● **Directive 1**: Which organizations does the excerpt on the Civil Service Compensation Scheme name as taking part in the negotiations with the Cabinet Office?

● **Excerpted text**:
►
By DPF Admin3rd October 2016August 6th, 2019Area Updates, Circulars, Latest News, Northern Updates, Southern Updates

You may be aware that the Government intend to make changes to the Civil Service Compensation Scheme (CSCS) which provides compensation payments for civil servants leaving employment in redundancy situations, voluntary exits and through capability/inefficiency.

It is the DPF position that as police officers, members of the MDP cannot be made redundant.

However it is clear that certain aspects of the CSCS such as voluntary exits and inefficiency exits do apply to MDP officers. 

The DPF submitted a comprehensive response outlining our concerns to the initial proposals contained in the consultation document. In early June the Cabinet Office provided an updated offer along with an invitation to the Trade Unions and staff associations to engage in further negotiations. As a result the DPF along with Prospect, FDA, Unison and GMB have been involved in protracted and intensive negotiations with the Cabinet Office in relation to the planned changes to the CSCS.
◄
[Dataset entries]
►
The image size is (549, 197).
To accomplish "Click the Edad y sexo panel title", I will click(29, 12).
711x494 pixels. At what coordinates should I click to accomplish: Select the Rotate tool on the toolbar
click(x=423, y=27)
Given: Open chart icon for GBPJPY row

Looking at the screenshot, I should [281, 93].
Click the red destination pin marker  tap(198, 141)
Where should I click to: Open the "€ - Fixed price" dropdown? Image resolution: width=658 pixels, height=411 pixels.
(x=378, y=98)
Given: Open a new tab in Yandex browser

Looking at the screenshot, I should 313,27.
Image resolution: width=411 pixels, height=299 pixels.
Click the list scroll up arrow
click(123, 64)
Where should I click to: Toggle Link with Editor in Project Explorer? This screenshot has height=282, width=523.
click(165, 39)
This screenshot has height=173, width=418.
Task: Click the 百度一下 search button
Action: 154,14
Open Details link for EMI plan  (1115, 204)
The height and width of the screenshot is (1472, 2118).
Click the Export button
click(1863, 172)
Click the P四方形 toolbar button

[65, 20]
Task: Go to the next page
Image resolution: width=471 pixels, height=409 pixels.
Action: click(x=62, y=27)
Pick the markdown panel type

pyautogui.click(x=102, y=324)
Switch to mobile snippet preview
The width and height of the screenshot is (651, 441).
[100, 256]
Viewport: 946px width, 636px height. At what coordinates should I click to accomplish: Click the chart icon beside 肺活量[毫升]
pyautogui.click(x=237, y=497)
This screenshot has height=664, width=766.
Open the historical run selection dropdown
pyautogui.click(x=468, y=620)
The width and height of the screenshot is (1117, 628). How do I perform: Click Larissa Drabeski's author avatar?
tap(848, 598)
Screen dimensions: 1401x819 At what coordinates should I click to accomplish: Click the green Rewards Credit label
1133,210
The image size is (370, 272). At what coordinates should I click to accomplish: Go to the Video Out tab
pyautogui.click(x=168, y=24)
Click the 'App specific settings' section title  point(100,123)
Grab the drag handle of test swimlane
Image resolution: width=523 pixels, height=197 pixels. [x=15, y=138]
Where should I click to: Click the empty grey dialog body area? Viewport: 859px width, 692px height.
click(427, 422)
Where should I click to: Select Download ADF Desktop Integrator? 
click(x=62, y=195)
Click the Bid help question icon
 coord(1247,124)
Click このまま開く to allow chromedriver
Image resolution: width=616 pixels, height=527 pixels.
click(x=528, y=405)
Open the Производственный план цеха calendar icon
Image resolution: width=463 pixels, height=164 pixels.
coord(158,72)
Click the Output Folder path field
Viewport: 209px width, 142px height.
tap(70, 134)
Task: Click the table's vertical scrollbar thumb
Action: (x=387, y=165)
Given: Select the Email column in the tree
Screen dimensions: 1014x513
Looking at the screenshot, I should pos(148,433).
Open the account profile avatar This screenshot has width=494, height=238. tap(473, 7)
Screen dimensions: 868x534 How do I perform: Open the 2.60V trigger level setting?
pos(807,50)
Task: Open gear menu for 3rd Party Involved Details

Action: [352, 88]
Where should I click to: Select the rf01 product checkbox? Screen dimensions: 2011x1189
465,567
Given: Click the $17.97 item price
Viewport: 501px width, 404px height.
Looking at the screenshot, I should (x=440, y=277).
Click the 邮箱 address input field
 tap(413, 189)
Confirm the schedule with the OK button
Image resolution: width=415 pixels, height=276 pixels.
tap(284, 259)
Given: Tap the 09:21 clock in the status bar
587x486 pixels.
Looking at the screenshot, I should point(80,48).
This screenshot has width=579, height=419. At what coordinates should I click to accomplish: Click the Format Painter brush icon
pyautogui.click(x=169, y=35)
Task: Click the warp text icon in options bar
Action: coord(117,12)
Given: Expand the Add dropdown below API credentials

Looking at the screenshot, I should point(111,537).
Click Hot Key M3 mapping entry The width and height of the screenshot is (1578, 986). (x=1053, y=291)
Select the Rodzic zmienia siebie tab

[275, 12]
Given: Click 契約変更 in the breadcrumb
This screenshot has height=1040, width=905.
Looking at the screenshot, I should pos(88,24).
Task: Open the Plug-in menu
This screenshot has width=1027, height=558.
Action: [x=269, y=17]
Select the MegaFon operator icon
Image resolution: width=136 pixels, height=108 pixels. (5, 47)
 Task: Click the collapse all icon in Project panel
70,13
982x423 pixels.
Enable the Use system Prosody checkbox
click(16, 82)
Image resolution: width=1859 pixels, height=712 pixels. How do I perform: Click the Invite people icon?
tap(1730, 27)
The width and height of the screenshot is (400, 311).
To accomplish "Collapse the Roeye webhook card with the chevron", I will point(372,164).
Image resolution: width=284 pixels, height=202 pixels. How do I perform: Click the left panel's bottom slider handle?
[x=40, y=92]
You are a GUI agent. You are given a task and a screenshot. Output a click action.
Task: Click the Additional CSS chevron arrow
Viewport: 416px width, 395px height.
◄
● **Directive 2**: Can you output the part of the records that opens with the line containing "Screen dimensions: 868x534" and closes with the line containing "Image resolution: width=136" as a JSON list of strings, one per line, with blank lines left out?

● **Full response 1**: DPF, Prospect, FDA, Unison, GMB

● **Full response 2**:
[
  "Screen dimensions: 868x534 How do I perform: Open the 2.60V trigger level setting?",
  "pos(807,50)",
  "Task: Open gear menu for 3rd Party Involved Details",
  "Action: [352, 88]",
  "Where should I click to: Select the rf01 product checkbox? Screen dimensions: 2011x1189",
  "465,567",
  "Given: Click the $17.97 item price",
  "Viewport: 501px width, 404px height.",
  "Looking at the screenshot, I should (x=440, y=277).",
  "Click the 邮箱 address input field",
  " tap(413, 189)",
  "Confirm the schedule with the OK button",
  "Image resolution: width=415 pixels, height=276 pixels.",
  "tap(284, 259)",
  "Given: Tap the 09:21 clock in the status bar",
  "587x486 pixels.",
  "Looking at the screenshot, I should point(80,48).",
  "This screenshot has width=579, height=419. At what coordinates should I click to accomplish: Click the Format Painter brush icon",
  "pyautogui.click(x=169, y=35)",
  "Task: Click the warp text icon in options bar",
  "Action: coord(117,12)",
  "Given: Expand the Add dropdown below API credentials",
  "Looking at the screenshot, I should point(111,537).",
  "Click Hot Key M3 mapping entry The width and height of the screenshot is (1578, 986). (x=1053, y=291)",
  "Select the Rodzic zmienia siebie tab",
  "[275, 12]",
  "Given: Click 契約変更 in the breadcrumb",
  "This screenshot has height=1040, width=905.",
  "Looking at the screenshot, I should pos(88,24).",
  "Task: Open the Plug-in menu",
  "This screenshot has width=1027, height=558.",
  "Action: [x=269, y=17]",
  "Select the MegaFon operator icon",
  "Image resolution: width=136 pixels, height=108 pixels. (5, 47)"
]